Kajian Bersama Ustadz Abdul Basith, Lc., M.Pd yang menyampaikan perjalanan kisah para nabi, khususnya kali ini tentang kisah “Nabi Adam”. Pada kesempatan yang baik ini kita bisa membahas tentang kisah-kisah para nabi. Yang mana kisah para nabi Ini amat penting untuk kita ketahui. Agar kita bisa mendapatkan banyak pelajaran pelajaran yang berharga untuk diri kita. Kisah-kisah para nabi yang akan kami jelaskan diambil dari kitab Syeikh Utsman Al khamis hafidzahullahu ta’ala. Tentunya yang pertama kali yang akan kita jelaskan adalah kisah Nabi Adam alaihissalam. Kisah Nabi Adam alaihissalam kita awali dengan gambaran fisik beliau dan juga penciptaan Nabi Adam alaihissalam. Bagaimana kah penciptaan Nabi Adam kemudian bagaimana gambaran fisik beliau.

Dalil Kisah Nabi Adam Diciptakan Dari Tanah

Allah Subhanahu Wa Ta’ala menciptakan Nabi Adam Alaihisalam dari tanah. Hal ini ditunjukkan dengan dalil-dalil dalam Al Qur’an. Allah subhanahu wa ta’ala berfirman:

إِنَّ مَثَلَ عِيسَىٰ عِنْدَ اللَّهِ كَمَثَلِ آدَمَ ۖ خَلَقَهُ مِنْ تُرَابٍ ثُمَّ قَالَ لَهُ كُنْ فَيَكُونُ

Artinya: Sesungguhnya misal (penciptaan) Isa di sisi Allah, adalah seperti (penciptaan) Adam. Allah menciptakan Adam dari tanah, kemudian Allah berfirman kepadanya: “Jadilah” (seorang manusia), maka jadilah dia. (QS. Ali Imran 59)

الَّذِي أَحْسَنَ كُلَّ شَيْءٍ خَلَقَهُ ۖ وَبَدَأَ خَلْقَ الْإِنْسَانِ مِنْ طِينٍ

Artinya:  Yang membuat segala sesuatu yang Dia ciptakan sebaik-baiknya dan Yang memulai penciptaan manusia dari tanah. (QS. As Sajdah 7)

وَلَقَدْ خَلَقْنَا الْإِنْسَانَ مِنْ صَلْصَالٍ مِنْ حَمَإٍ مَسْنُونٍ

Artinya: Dan sesungguhnya Kami telah menciptakan manusia (Adam) dari tanah liat kering (yang berasal) dari lumpur hitam yang diberi bentuk. (QS. Al Hijr 26)

خَلَقَ الْإِنْسَانَ مِنْ صَلْصَالٍ كَالْفَخَّارِ

Artinya:  Dia menciptakan manusia dari tanah kering seperti tembikar. (QS Ar Rahman 14)

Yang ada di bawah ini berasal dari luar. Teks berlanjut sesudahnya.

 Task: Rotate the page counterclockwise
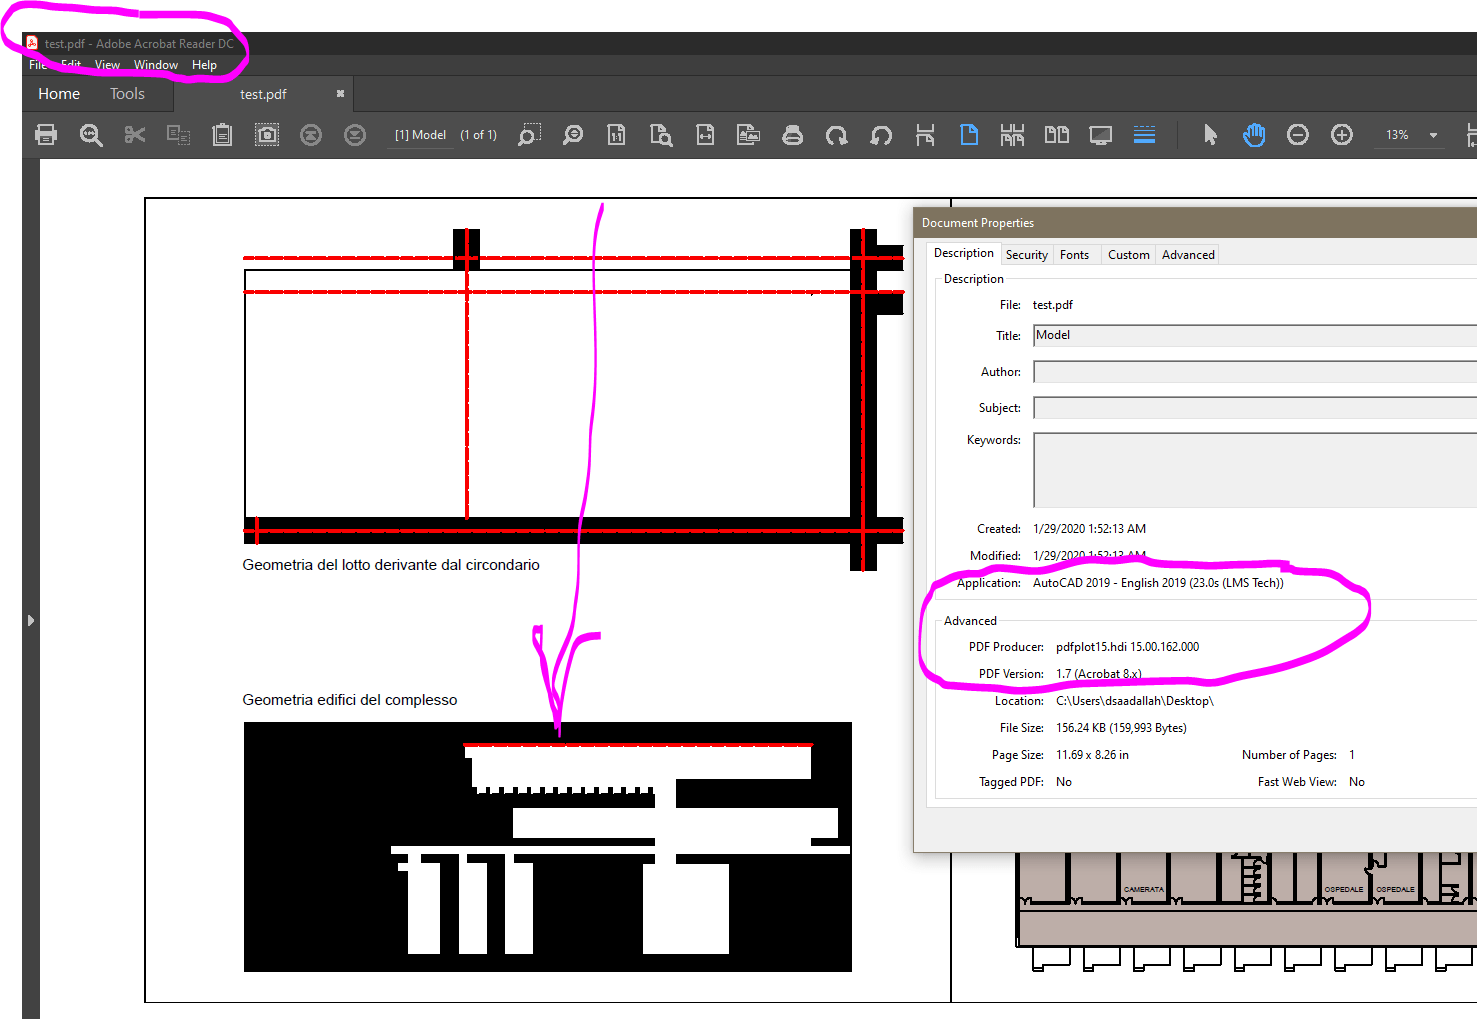881,134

Simak:   Kajian Siroh: Sejarah Hijrah Nabi

Dari dalil diatas kita ketahui bahwa nabi Adam diciptakan dari tanah. Adapun anak-anak keturunan Nabi Adam alaihissalam maka diciptakan atau tercipta dari air yang hina yaitu air mani. Sedangkan para malaikat diciptakan dari cahaya dan para jin diciptakan dari api.

Riwayat Kisah Nabi Adam

Nabi Adam diciptakan oleh Allah dengan Tinggi 60 hasta kemudian anak keturunannya senantiasa berkurang ketinggiannya. Berkurang dan berkurang sampai sekarang ini. Kelak penduduk surga akan diciptakan oleh Allah seperti Nabi Adam. Setelah Allah menciptakan nabi Adam, kemudian Allah menciptakan Hawa. Hawa diciptakan dari tulang rusuk nabi adam. Allah berfirman:

يَا أَيُّهَا النَّاسُ اتَّقُوا رَبَّكُمُ الَّذِي خَلَقَكُمْ مِنْ نَفْسٍ وَاحِدَةٍ وَخَلَقَ مِنْهَا زَوْجَهَا وَبَثَّ مِنْهُمَا رِجَالًا كَثِيرًا وَنِسَاءً ۚ وَاتَّقُوا اللَّهَ الَّذِي تَسَاءَلُونَ بِهِ وَالْأَرْحَامَ ۚ إِنَّ اللَّهَ كَانَ عَلَيْكُمْ رَقِيبًا

Artinya:  Hai sekalian manusia, bertakwalah kepada Tuhan-mu yang telah menciptakan kamu dari seorang diri, dan dari padanya Allah menciptakan isterinya; dan dari pada keduanya Allah memperkembang biakkan laki-laki dan perempuan yang banyak. Dan bertakwalah kepada Allah yang dengan (mempergunakan) nama-Nya kamu saling meminta satu sama lain, dan (peliharalah) hubungan silaturrahim. Sesungguhnya Allah selalu menjaga dan mengawasi kamu. (QS An Nisaa 1)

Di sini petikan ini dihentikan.